Overall, I think, the additions of Koscielny and Squillaci are good ones. Yes, we have lost experience in Gallas and Campbell, but Squillaci is no rookie and Koscielny, for me, has great energy and is at an age when a) he’s ready to play and b) he can still learn. We shouldn’t forget though that he needs time to settle in and should allow him some leeway as a result.
I read somewhere (wish I could find it but can’t) that since 1996 Wenger has signed 26 French players. Clearly, many of those have been staggering successes. Petit, Vieira, Henry, Pires were all world class, to name but four. We made £23m in profit from Anelka – kapow. Wiltord, Flamini, Grimandi; I’m plucking names out of thin air now, we’ve had a lot of decent players from over the channel. The success to failure ratio has been heavily weighted in Arsenal’s favour (the Guillaume ‘Willy’ Warmuz of this world have thankfully been few and far between) – France has been a fertile hunting ground.
The trend continues today, with Nasri and Diaby in the middle (Song too speaks French) and Chamakh bedding in up front. But it’s our defence where the French speakers are packed these days.

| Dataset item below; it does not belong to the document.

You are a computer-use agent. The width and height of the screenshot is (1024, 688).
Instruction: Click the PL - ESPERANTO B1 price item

Both of our new centre-halves are French, of course, plucked from the country Wenger knows best. Our first-choice left and right-backs are French, and Vermaelen, though Flemish, is a Belgian and it must be safe to assume he parleys a bit of the français himself. Djourou is a French-speaking Swiss, Eboue is a French-speaker from the Côte d’Ivoire, leaving us just with the firmly English Kieran Gibbs, the indubitably Spanish Manuel Almunia and the unquestionably Polish Lukasz Fabianski.
So what, I hear you say? So what indeed – this is a moot point of Interlull proportions and I’m not entirely sure I know where I’m going with this myself.
Of course, on the pitch English is the lingua franca and so it should be in a polyglot side drawn from all four corners of the globe.
But when the frites are down, it must be tempting for our defence to give it both barrels in French, mustn’t it?
With this in mind, and given one of the criticisms of our number one is that he doesn’t engender the full trust of the defence ahead of him, it might be a good idea for Manuel to swot up on a bit of French invective. It would be especially useful when responding discourteously to a referee – I can’t imagine there are that many English referees fluent in French spoken with a Spanish accent.
Either that, or he could just adopt the approach to speaking French that generations of English have adopted in the past – talk slowly, and loudly… in English.